» **PASSAGE PROVIDED**
— Begin —

On 15th September, 1975 the assessee submitted a price list showing the assessable value of the dyes manufactured by it on the basis of the wholesale price charged by it to Atul Products Limited and Crescent Dyes and Chemicals Limited. The Superintendent of Central Excise demanded certain information from the assessee with a view to satisfying himself as regards the correctness of the price list submitted by the assessee and the requisite in formation was furnished by the assessee by its letter dated 23rd September, 1975. Thereafter correspondence ensued between the assessee on the one hand and the Superintendent of Central Excise on the other and ultimately on 29th October, 1975 the Assistant Collector of Central Excise approved the price list submitted by the assessee. The assessee thereafter went on clearing the dyes manufactured by it after payment of excise duty on the basis of the price list submitted by the assessee and approved by the Assistant Collector. Then again some further correspondence took place between the assessee and the Central Excise Authorities by which certain information demanded by the Central Excise Authorities 936 was supplied by the assessee. The Superintendent of Central Excise, however, issued a notice to the assessee an 31st July, 1976 calling upon the assessee to show cause why the earlier decision of the Assistant Collector approving the price list should not be reviewed on the ground that the assessee on the one hand and Atul Products Limited and Crescent Dyes and Chemicals Limited on the other were "related persons" and the assessable value of the dyes manufactured by the assessee was, therefore, liable to be calculated on the basis of the price at which Atul Products Limited and Crescent Dyes and Chemicals Limited sold the dyes to the dealers and the consumers. The assessee was required to show cause why the differential duty worked out on the basis of the selling price charged by Atul Products Limited and Crescent Dyes and Chemicals Limited should not be recovered from the assessee with effect from 1st October, 1975. The assessee in its reply dated 31st August 1976 raised several contentions in answer to the show cause notice and pointed out inter alia that the assessee on the one hand and Atul Products Limited and Crescent Dyes and Chemicals Limited on the other were not "related persons"

— End —

» **PROVIDED DATA**

— Begin —

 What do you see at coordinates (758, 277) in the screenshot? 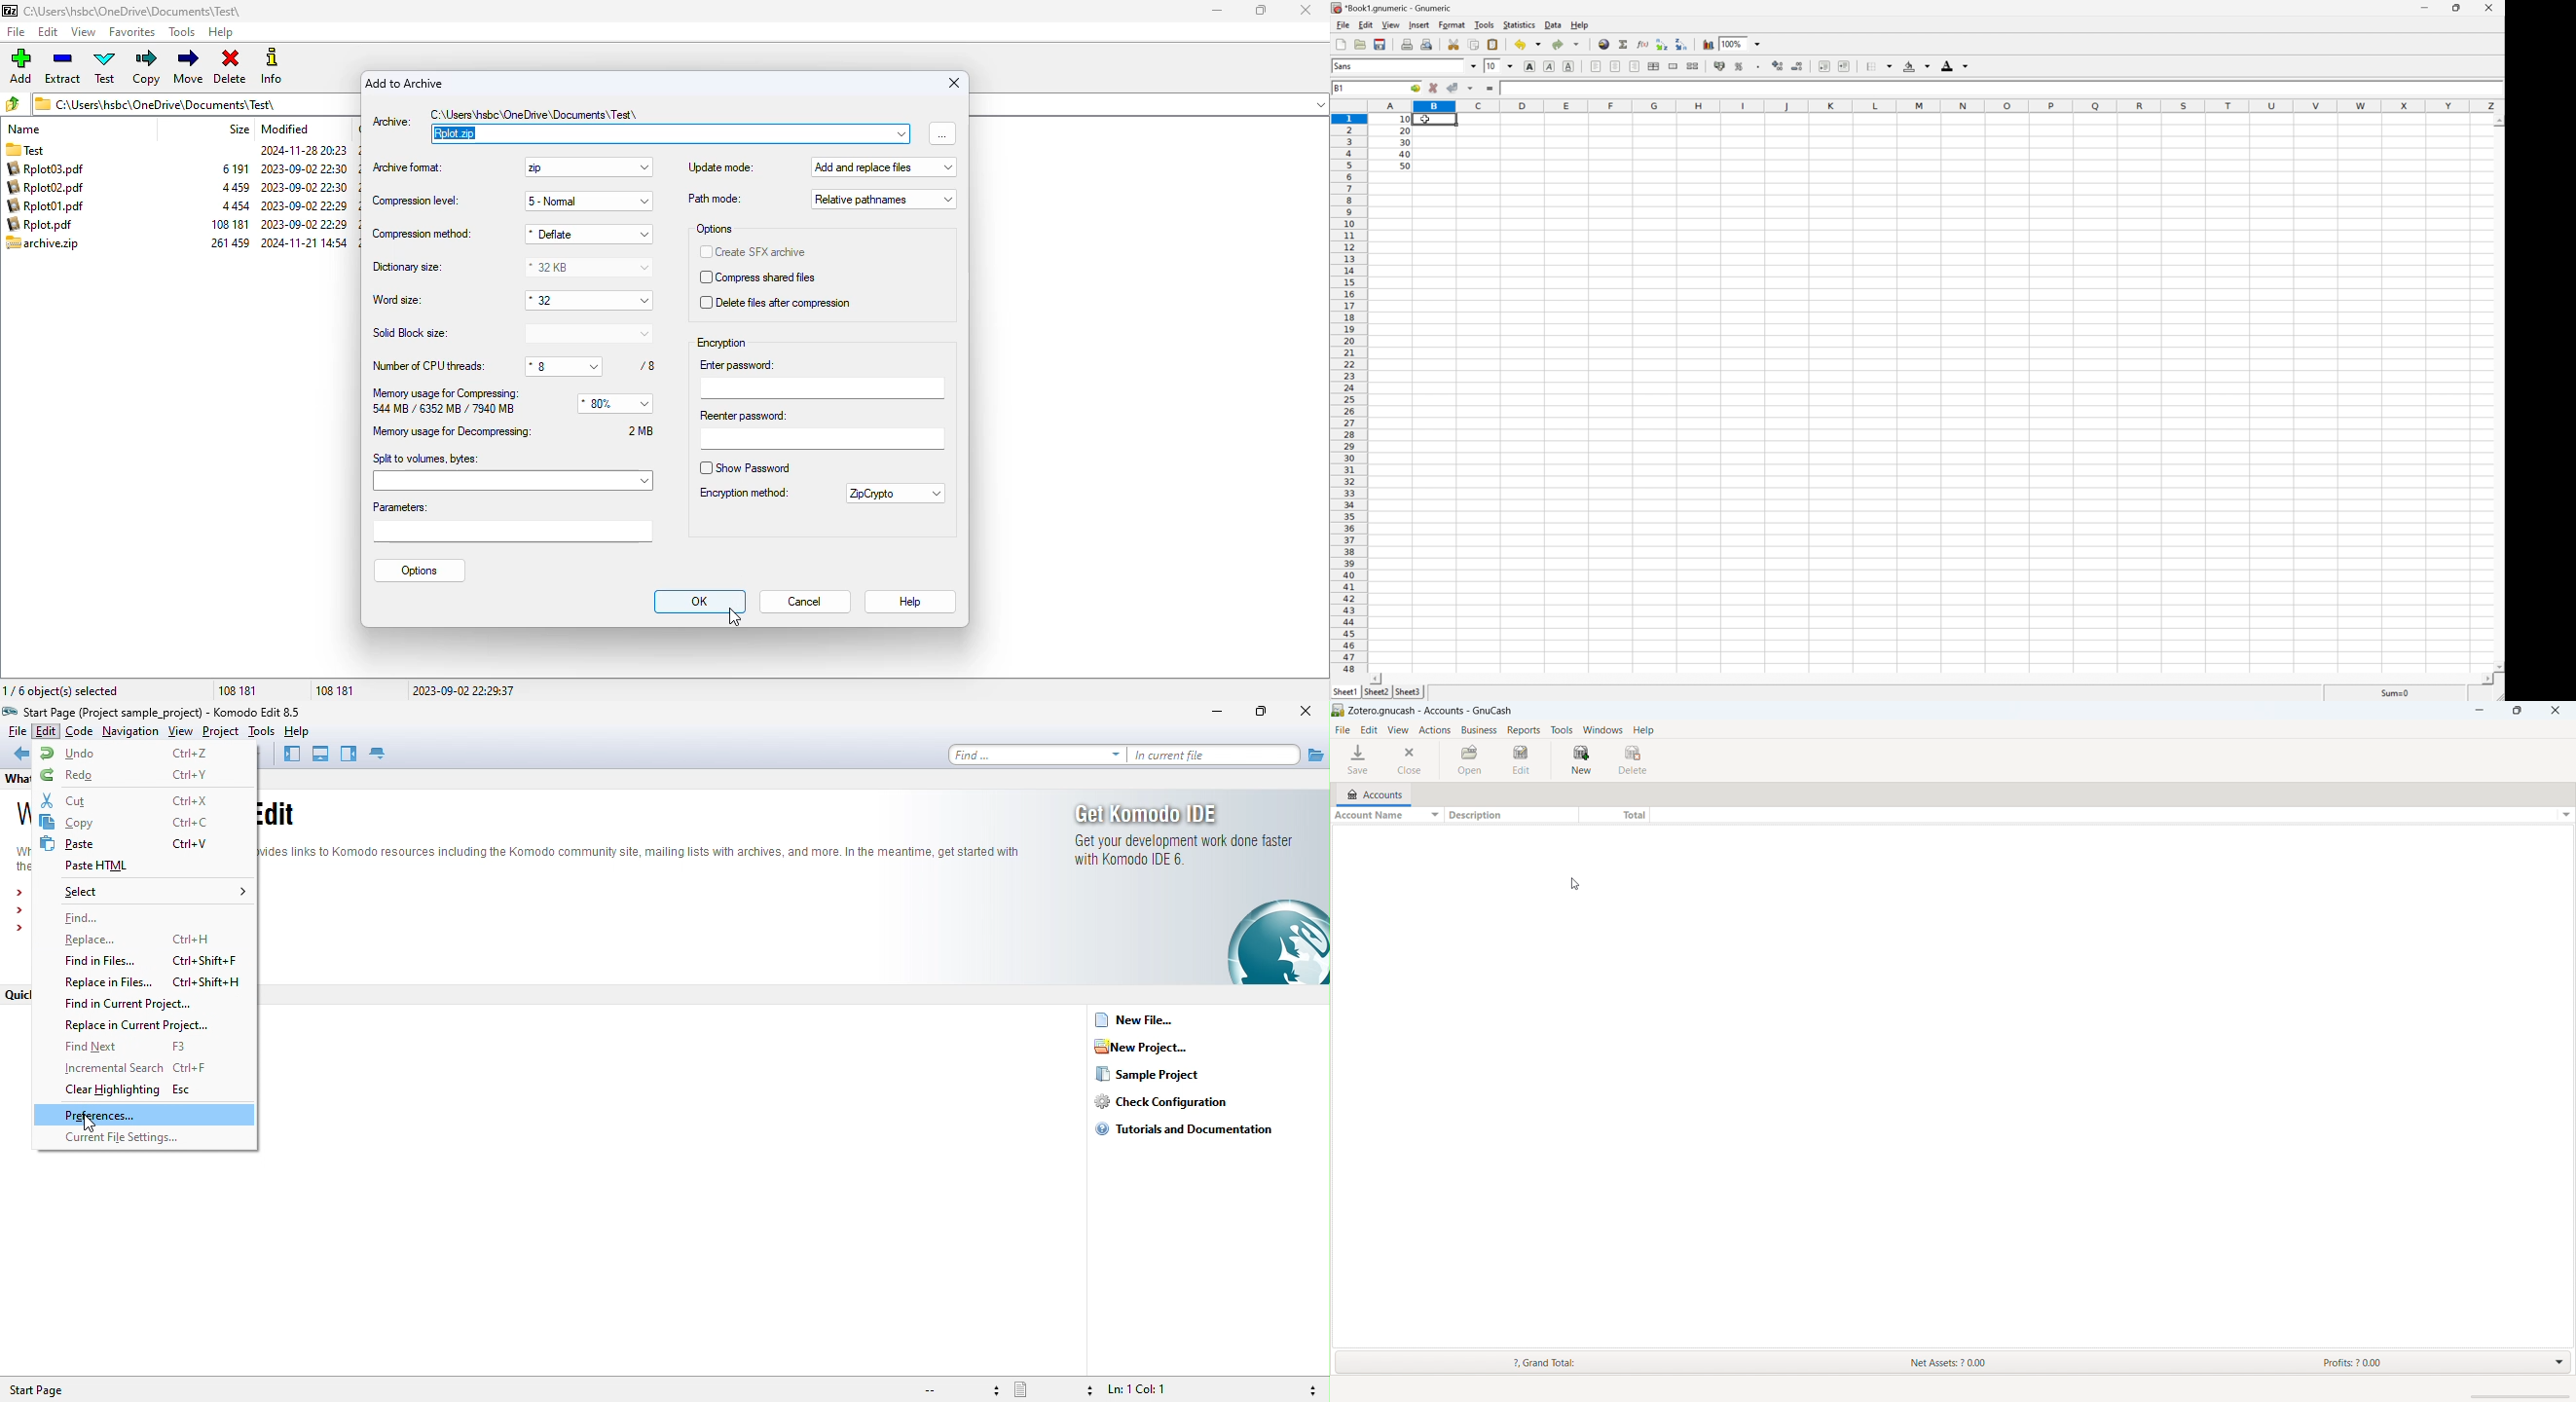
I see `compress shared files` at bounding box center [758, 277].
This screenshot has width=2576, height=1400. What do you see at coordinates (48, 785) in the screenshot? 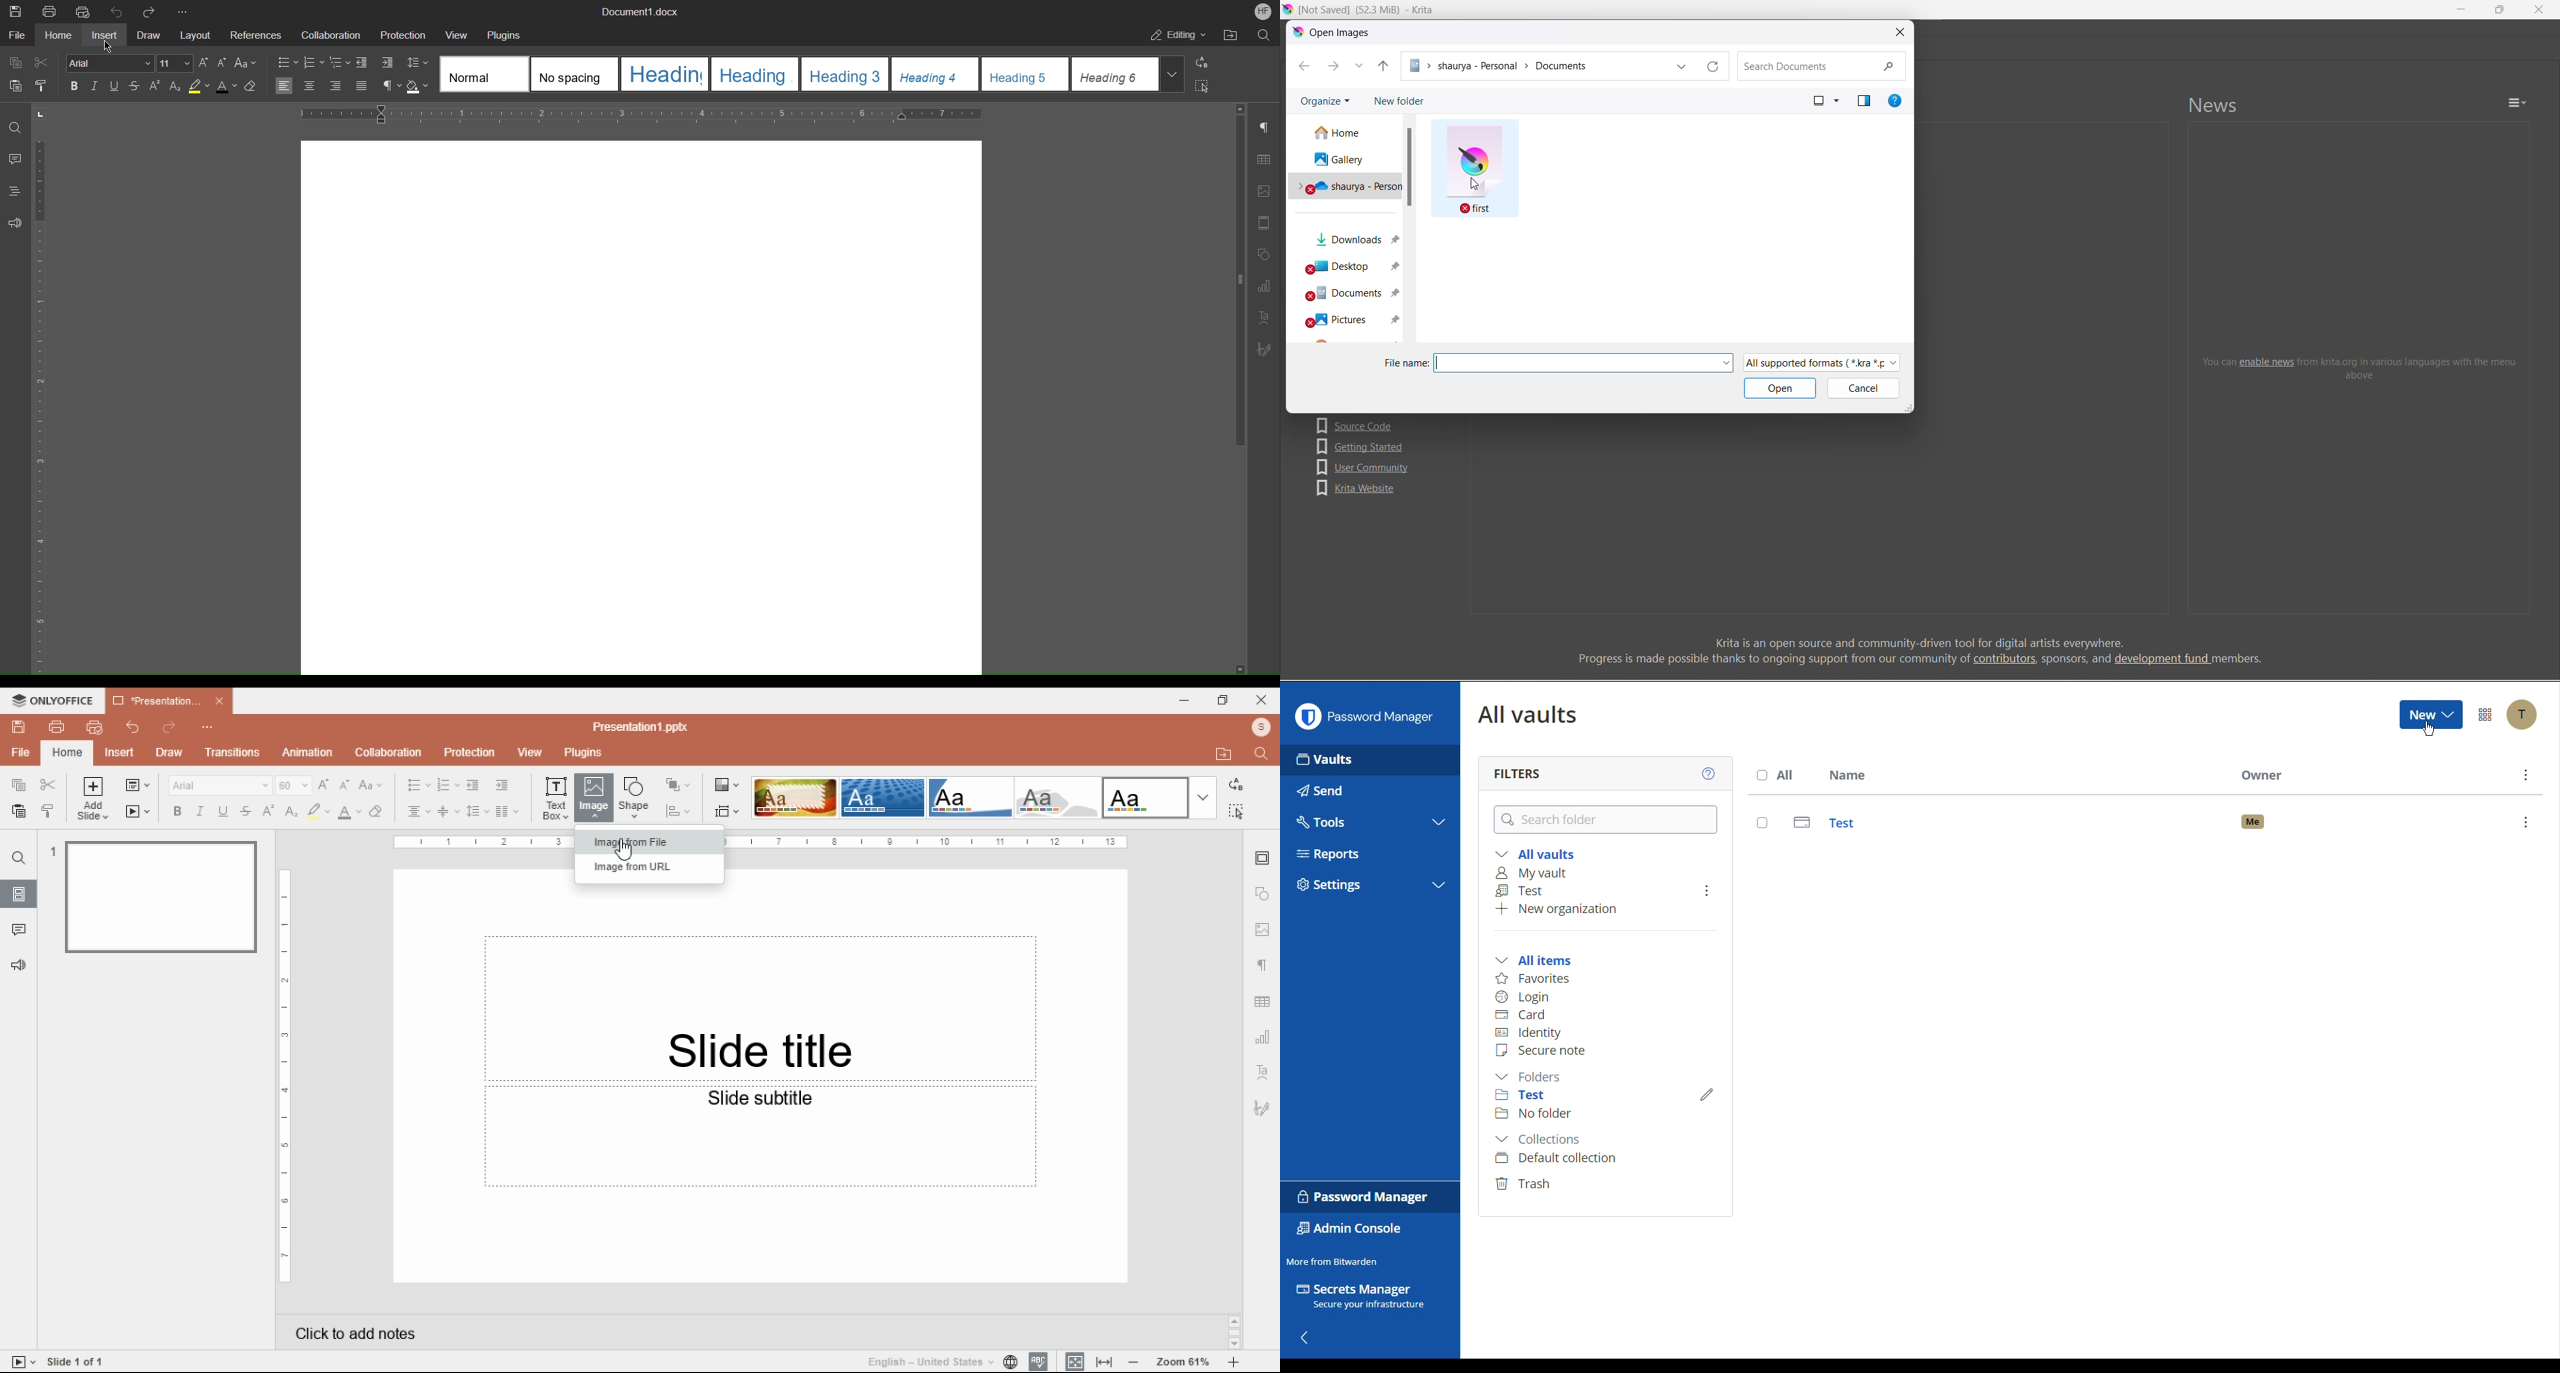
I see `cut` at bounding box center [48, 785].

— End —

» **STATED TASK**
Condense the paragraph of the excise passage above that begins "On 15th September, 1975" into a chronological list of events, keeping its main facts.

» **WRITTEN RESPONSE**
1. 15th September, 1975: The assessee submitted a price list. It set the assessable value of its dyes by the wholesale price it charged Atul Products Limited and Crescent Dyes and Chemicals Limited.
2. 23rd September, 1975: The assessee gave the Superintendent of Central Excise the information he had demanded to check the price list.
3. 29th October, 1975: After further correspondence, the Assistant Collector of Central Excise approved the price list.
4. The assessee then cleared its dyes after paying excise duty based on the approved price list. It also supplied more information that the Central Excise Authorities demanded.
5. 31st July, 1976: The Superintendent issued a show cause notice. It asked why the approval should not be reviewed on the ground that the assessee and the two companies were "related persons." If so, assessable value would rest on the prices those companies charged dealers and consumers. The notice also asked why differential duty should not be recovered from 1st October, 1975.
6. 31st August, 1976: The assessee replied with several contentions. Among them, it said it and the two companies were not "related persons."